3.3 De Rechtbank heeft deze verweren verworpen, evenals de overige
verweren van Fino ten aanzien van haar door de verzekeraars gestelde
aansprakelijkheid. De Rechtbank gelastte bewijslevering ten aanzien
van de omvang van de schade.
3.4 In het daartegen door Fino ingestelde hoger beroep heeft het Hof
het bestreden vonnis vernietigd en de vordering van de verzekeraars
alsnog afgewezen. Samengevat weergegeven en voorzover in cassatie van
belang, heeft het daartoe als volgt overwogen.
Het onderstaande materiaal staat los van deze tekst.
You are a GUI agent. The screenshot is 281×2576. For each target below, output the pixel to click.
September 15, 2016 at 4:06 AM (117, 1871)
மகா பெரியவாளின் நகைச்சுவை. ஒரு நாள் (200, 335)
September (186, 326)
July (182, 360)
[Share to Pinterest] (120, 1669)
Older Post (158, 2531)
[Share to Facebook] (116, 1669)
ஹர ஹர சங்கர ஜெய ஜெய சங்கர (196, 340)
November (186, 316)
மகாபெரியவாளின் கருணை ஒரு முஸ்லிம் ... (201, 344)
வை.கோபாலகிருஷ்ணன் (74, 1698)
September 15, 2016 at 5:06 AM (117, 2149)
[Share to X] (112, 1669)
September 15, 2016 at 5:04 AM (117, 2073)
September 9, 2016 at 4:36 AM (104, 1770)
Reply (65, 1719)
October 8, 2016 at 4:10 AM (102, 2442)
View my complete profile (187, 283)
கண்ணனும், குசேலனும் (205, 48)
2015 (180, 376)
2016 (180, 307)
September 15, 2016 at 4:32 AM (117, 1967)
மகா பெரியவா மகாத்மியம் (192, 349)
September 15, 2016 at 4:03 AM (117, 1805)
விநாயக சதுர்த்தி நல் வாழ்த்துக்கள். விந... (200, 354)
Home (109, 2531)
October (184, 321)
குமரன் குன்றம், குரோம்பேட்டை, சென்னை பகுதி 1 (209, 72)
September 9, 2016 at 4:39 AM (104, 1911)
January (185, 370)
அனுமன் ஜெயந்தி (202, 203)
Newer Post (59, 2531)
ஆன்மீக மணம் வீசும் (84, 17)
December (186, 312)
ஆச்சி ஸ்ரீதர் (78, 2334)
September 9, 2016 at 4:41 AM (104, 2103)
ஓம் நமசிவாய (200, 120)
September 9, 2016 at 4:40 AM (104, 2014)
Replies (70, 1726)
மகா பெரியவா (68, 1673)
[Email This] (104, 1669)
(a) De centrale vraag is of Fino toerekenbaar is tekortgeschoten in
haar verplichtingen die uit de beveiligingsovereenkomst voortvloeiden
tegenover Mevi, respectievelijk of zij onrechtmatig heeft gehandeld
tegenover de eigenaren van de ontvreemde sigaretten (rov. 3). Omdat in
het onderhavige geval van een inspanningsverbintenis sprake is, moet
worden nagegaan of Fino is tekortgeschoten in de inspanning die onder
de gegeven omstandigheden op grond van de beveiligingsovereenkomst van
haar kon worden verlangd (rov. 4).
(b) Wat betreft de eerste inbraak hebben de surveillanten van Fino,
die geen toegang hadden tot de loods, het inwendige daarvan met behulp
van camera's onderzocht en daarbij geen onregelmatigheden
geconstateerd. Ook de roldeur die zich het dichtst bij de onderhavige
detector bevond, is gecontroleerd. Voorts is het alarm gereset en is
bij de meldkamer van Fino gecontroleerd of de alarminstallatie weer op
scherp stond, hetgeen het geval was. Gedurende die nacht hebben
surveillanten met wisselende frequentie per auto op het
bedrijfsterrein gesurveilleerd. Wat betreft de tweede inbraak hebben
zowel twee surveillanten van Fino als 24 man van de brandweer ter
plaatse een onderzoek ingesteld. De surveillanten hebben dit keer ook
de loods zelf betreden en hebben daar met name de omgeving van de
detector die was afgegaan, onderzocht. Zij hebben geen brand(lucht) of
onraad geconstateerd. Ook deze nacht hebben surveillanten met
wisselende intervallen per auto op het bedrijfsterrein gesurveilleerd
(rov. 5).
(c) Onder deze omstandigheden is geen sprake van een toerekenbare
tekortkoming dan wel een onrechtmatige daad van Fino. Niet is komen
vast te staan dat Fino, mede gelet op de voor haar surveillances in
rekening gebrachte prijs, niet heeft gedaan wat redelijkerwijs van
haar mocht worden verwacht (rov. 6). Dat sprake zou zijn van een
toerekenbare tekortkoming dan wel een onrechtmatige daad is te minder
voor de hand liggend nu de onderhavige alarminstallatie veelvuldig
loze meldingen gaf (rov. 9).
(d) Weliswaar heeft Fino minder frequent gesurveilleerd dan
overeengekomen, maar niet is aannemelijk gemaakt of zelfs gesteld dat
causaal verband bestaat tussen de gevorderde schade en de frequentie
van de surveillances (rov. 6). Voorts is in de specifieke
omstandigheden van het geval niet komen vast te staan dat
surveillanten de inbraak zouden hebben ontdekt indien zij tijdens de
beide inbraken wél rondom de loods hadden gesurveilleerd (rov. 7-8).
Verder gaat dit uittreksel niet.